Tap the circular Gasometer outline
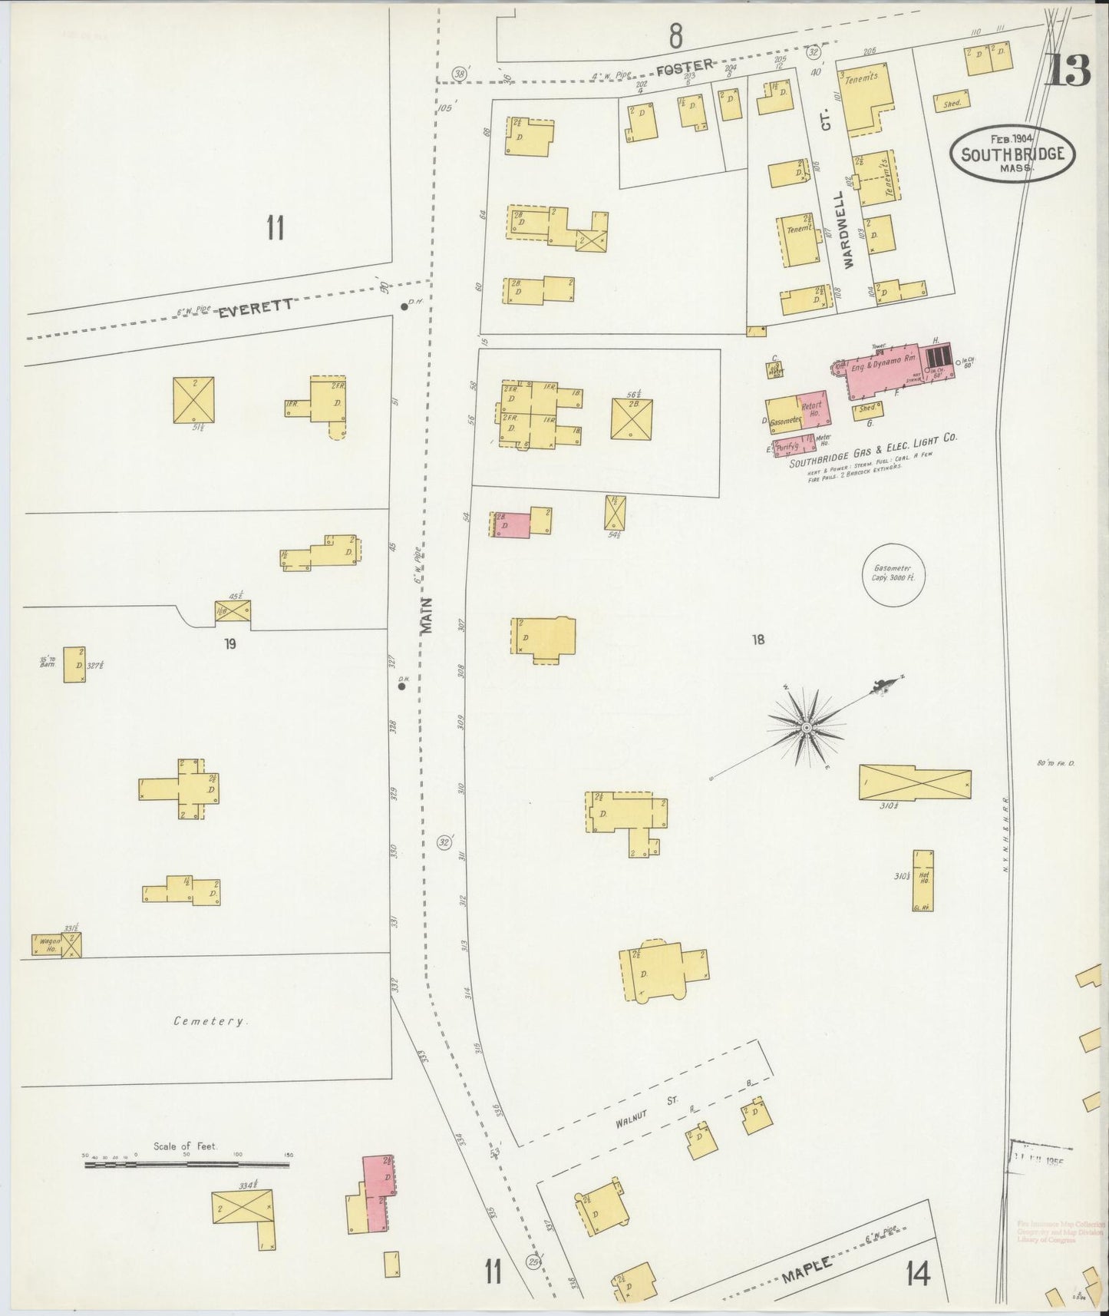[894, 575]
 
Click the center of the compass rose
[807, 726]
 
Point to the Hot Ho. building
[923, 879]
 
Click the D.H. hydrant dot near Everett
[404, 307]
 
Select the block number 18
[758, 639]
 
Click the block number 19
[229, 644]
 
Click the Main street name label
[427, 615]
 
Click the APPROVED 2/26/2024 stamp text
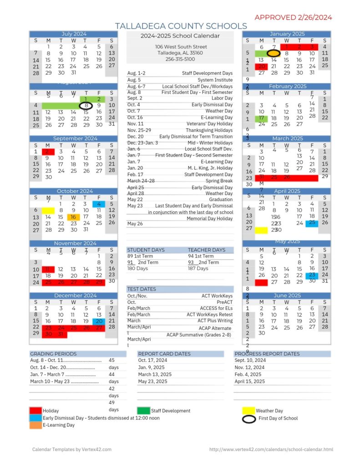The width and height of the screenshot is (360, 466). click(293, 17)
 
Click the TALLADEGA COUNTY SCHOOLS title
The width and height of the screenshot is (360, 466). click(181, 26)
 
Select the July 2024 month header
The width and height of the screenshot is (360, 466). click(74, 34)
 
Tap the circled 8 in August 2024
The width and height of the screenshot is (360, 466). click(86, 106)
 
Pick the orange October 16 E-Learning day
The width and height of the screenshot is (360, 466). click(73, 217)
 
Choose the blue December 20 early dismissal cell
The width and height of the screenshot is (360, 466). click(98, 321)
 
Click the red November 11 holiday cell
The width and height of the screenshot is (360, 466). click(48, 269)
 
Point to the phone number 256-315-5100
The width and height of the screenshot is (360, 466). click(180, 59)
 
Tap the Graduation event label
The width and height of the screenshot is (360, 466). click(221, 199)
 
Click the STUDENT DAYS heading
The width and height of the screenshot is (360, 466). click(146, 250)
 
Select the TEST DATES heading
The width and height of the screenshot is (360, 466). click(141, 289)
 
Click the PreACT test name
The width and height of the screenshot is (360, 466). click(224, 302)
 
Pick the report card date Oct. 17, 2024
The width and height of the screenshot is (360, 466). click(152, 360)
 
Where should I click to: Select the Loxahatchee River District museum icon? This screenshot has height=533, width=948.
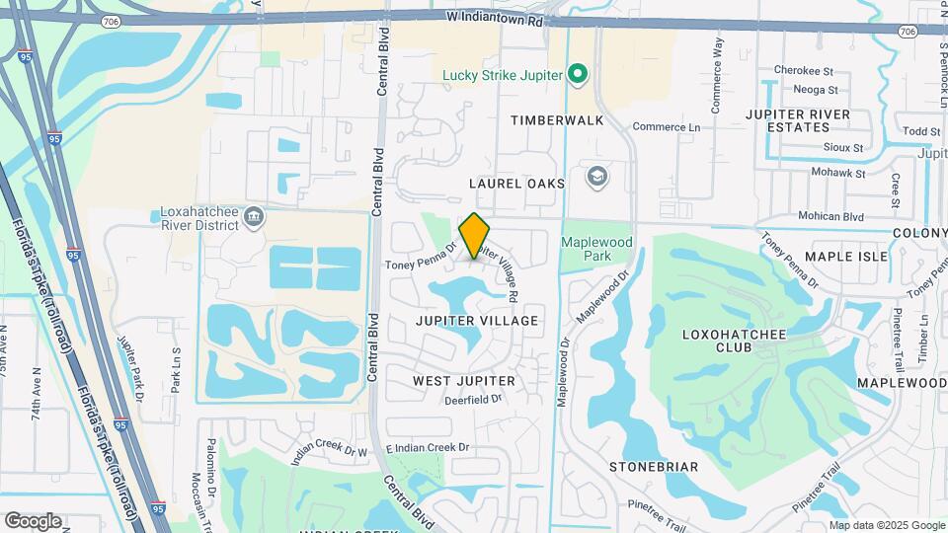254,216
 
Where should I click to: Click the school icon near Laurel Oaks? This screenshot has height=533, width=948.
596,178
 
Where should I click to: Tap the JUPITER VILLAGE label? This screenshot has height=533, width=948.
477,321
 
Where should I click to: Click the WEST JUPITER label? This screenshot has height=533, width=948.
463,381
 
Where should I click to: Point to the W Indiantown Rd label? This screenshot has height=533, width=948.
494,18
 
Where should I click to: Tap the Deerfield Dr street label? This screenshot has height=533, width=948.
474,400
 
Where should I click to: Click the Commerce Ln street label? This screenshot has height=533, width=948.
666,127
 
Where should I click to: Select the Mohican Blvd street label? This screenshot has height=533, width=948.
830,216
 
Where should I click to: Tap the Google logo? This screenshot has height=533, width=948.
33,521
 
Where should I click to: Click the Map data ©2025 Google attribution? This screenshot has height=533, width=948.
887,525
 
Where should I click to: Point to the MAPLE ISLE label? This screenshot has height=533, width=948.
846,257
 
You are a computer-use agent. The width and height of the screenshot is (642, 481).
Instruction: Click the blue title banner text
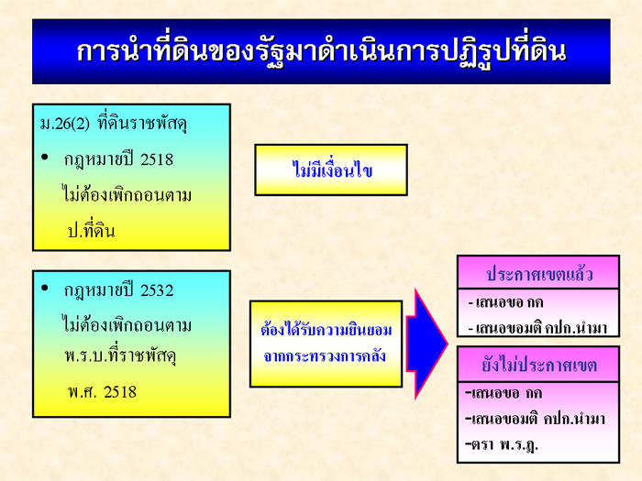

§ Written instruction
Switch "screenshot" to "page image" in the listing, from the line with "Click the Main street name label" up to and including the line with "466). click(73, 217)", and give only those lines with nothing else changed and the pictures left out.

§ Finished exercise
Click the Main street name label
[427, 615]
 
Click the APPROVED 2/26/2024 stamp text
The width and height of the page image is (360, 466). click(293, 17)
 
Click the TALLADEGA COUNTY SCHOOLS title
The width and height of the page image is (360, 466). click(181, 26)
 
Select the July 2024 month header
The width and height of the page image is (360, 466). click(74, 34)
 
Tap the circled 8 in August 2024
The width and height of the page image is (360, 466). click(86, 106)
 
Pick the orange October 16 E-Learning day
The width and height of the page image is (360, 466). click(73, 217)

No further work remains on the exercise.